Вечером накануне переезда я на ходу спросила:
– Аль, тебе что для хозяйства надо дать?
Алевтина молчала.
– Ты почему молчишь? Не тормози, завтра с утра переезд, надо все собрать. Тарелки-ложки-чашки?
– Всё.
– ?
– Мама сказала: «Зачем тебе что-то давать, если все равно у тебя ничего не получится и ты вернешься…»
– Так. Сейчас все решим. А мама так сказала, потому что ей было очень жалко тебя отпускать.
Я зашла на кухню и начала собирать «приданое». Потом постельное белье, одеяло, подушку, утюг… Cобирала и вспоминала, какие слова об Але сказала Марина Андрею, когда вопрос о переезде дочери в Москву стал делом решенным: «Ты еще горько пожалеешь о том, что забрал ее к себе. Аля твоя – махровая эгоистка. Ты будешь умирать, а она через тебя перешагнет и пойдет…»
На следующий день Аля переехала от нас и стала жить самостоятельно.
С того дня каждое мое утро на протяжении нескольких лет начиналось с неизменного сообщения Альке или звонка.
– На улице дождик, не забудь зонт…
– Как твое самочувствие? А настроение?
– Что ты будешь обедать?
– В выходные давай вместе куда-нибудь выберемся…
Все было замечательно!
Каждый день приносил новые радости, новые открытия. Аля потихоньку становилась москвичкой.

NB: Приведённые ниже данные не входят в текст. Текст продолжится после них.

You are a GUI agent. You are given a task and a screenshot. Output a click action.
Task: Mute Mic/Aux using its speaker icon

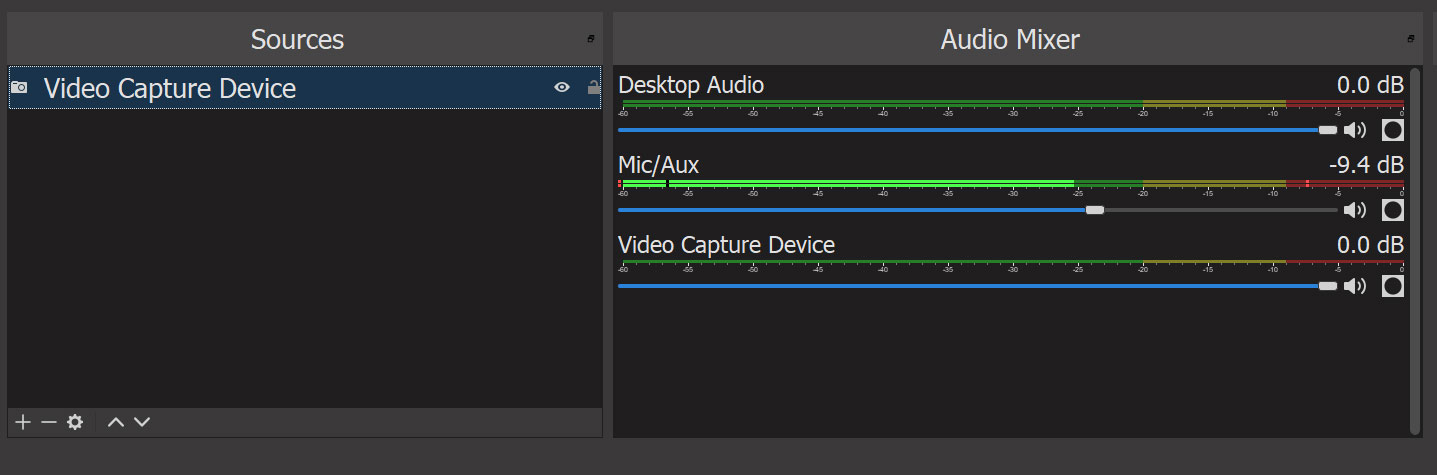pyautogui.click(x=1355, y=210)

Но для полноты картины не хватало одного: прописки. На эту тему мы много говорили с Андреем. Я была убеждена, что Алевтину необходимо прописать в нашей квартире. И с точки зрения всяких социальных дел, и с точки зрения «московского стажа». Я говорила мужу:
– Послушай, ну ведь когда-нибудь девочка наша выйдет замуж, задумается о покупке жилья. А во всех программах московского правительства, которые поддерживают молодые семьи, есть неизменный пунктик про количество лет, прожитых в столице…
Андрей колебался. Я решила подключить свекровь. Но и она была категорически против. Моя мама просто не находила приличных слов, чтобы объяснить мне то, чем я занимаюсь.
Да… Говоря по совести, не было ни одного человека, который бы меня поддержал в этой затее.
Но я была бы не я, если бы не убедила Андрея решить этот вопрос в пользу Али. Вскоре Алевтина Сандакова стала полноправной москвичкой.
Дни шли за днями, весна была в самом разгаре. Как-то мы возвращались домой все вместе, и Андрей решил позвонить Маргарите. Она что-то совсем пропала в последнее время: ни звонков, ни сообщений. Аля не могла нам внятно объяснить, что происходит.
Я не слышала, что говорила Маргарита отцу, не прислушивалась к репликам Андрея. Но до сих пор помню лицо мужа после того разговора и глаза… У меня было ощущение, что Андрей постарел на десять лет за несколько минут. Мы даже остановились.
– Что с ней? – спросила я.
– С ней все в порядке. Но общаться со мной она больше не хочет.
– То есть? Почему?
Андрей молчал. Я судорожно перебирала в голове все, что могло случиться:
– Мы деньги в этом месяце отправили. Я не знаю, получила ли она их, но я отправляла…
– Мало…
– Чего мало? Денег? Да вроде как обычно…
– Я ей должен… Я ей должен еще три тысячи…
– Что значит «должен»?! – Здесь уже дар речи потеряла я.
– Ну, вот так мне было сказано: «Ты должен мне еще три тысячи, потому что обещал купить мне фотоаппарат, а дал только пять…»
Я плохо помню детали той истории. Но, к счастью, сохранилась наша переписка с Маргаритой в те дни. Я иногда перечитываю ее письма, чтобы понять и попытаться принять как факт такой вариант любви дочери к отцу.
6 апреля 2008 в 22:56
Екатерина – Маргарите
Привет! Ну и денек сегодня… С утра понеслось…
Я вот что хочу тебе сказать – написать. Не как та, из-за которой папа ушел от мамы. (Поверь, уходят не к кому, а от кого. И ты обязательно должна задать папе ВСЕ вопросы и услышать ответы. У тебя впереди целая жизнь, ЖЕНСКАЯ жизнь, и в ней очень важно уметь любить. А это большой труд.) А как та, которая с тобой хоть и редко, но всегда говорила искренне и откровенно.